The relative free rein for extremists is reminiscent of Bucca Prison, a now-closed facility that the U.S. military ran in southern Iraq in the 2000s.
The facility proved a petri dish where militant detainees mingled — including the man who now leads the Islamic State group, Abu Bakr al-Baghdadi, who spent nearly five years there, joining with other militants who became prominent in the group.
Iraqi officials say they have taken steps to prevent a repeat of the Bucca phenomenon.
“We will never allow Bucca to happen again,” said an Interior Ministry officer overseeing the detention of IS suspects in the Mosul area, also speaking on condition of anonymity in line with regulations.
“The Americans freed their captives; under Iraq, they will all receive the death penalty,” he said.
Cellphone signal jammers are installed at prisons holding IS suspects. But in Nasiriyah, the prison official said inmates appear to remain in contact with the outside.

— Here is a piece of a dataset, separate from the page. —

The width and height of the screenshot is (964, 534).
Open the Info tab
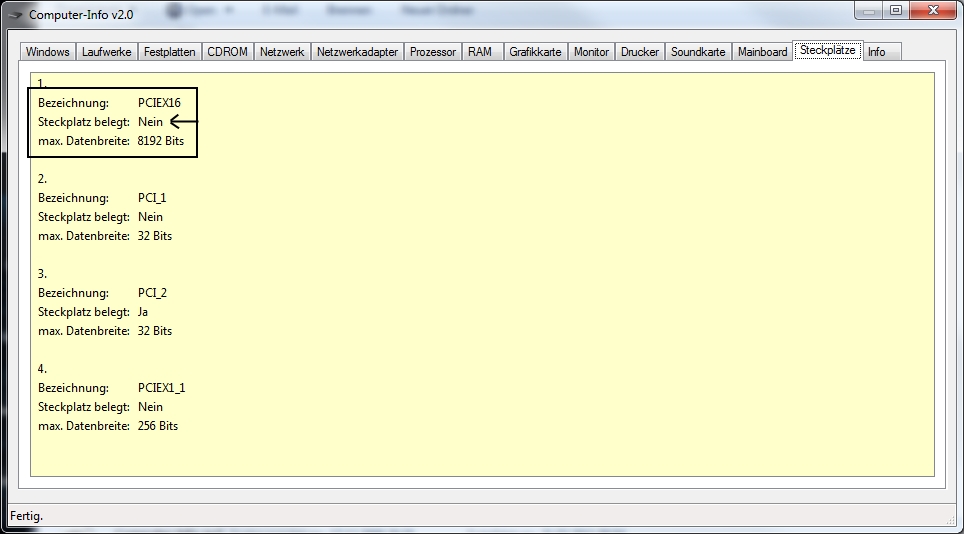[876, 52]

He recounted how just days after a guard disciplined a senior IS member in the prison, the man threatened the guard’s family, listing the names and ages of his children.
The imprisonments hit hard among Iraq’s Sunni Arab minority, threatening to worsen tensions with the Shiite-dominated government. The community was both the pool that IS drew recruits from and the population most brutally victimized by its rule.
Mass incarcerations under former Prime Minister Nouri al-Maliki led to widespread resentment among Sunnis, helping fuel the growth of IS.
The head of the International Red Cross, an organization that regularly visits prison and detention facilities in Iraq, warned that mass detentions often incite future cycles of violence.
“It’s the tortures, the ill treatments, the continuous long-term bad conditions in detentions which have radicalized a lot of actors which we find again as armed actors on the battlefield,” ICRC President Peter Maurer said during a recent visit to Iraq.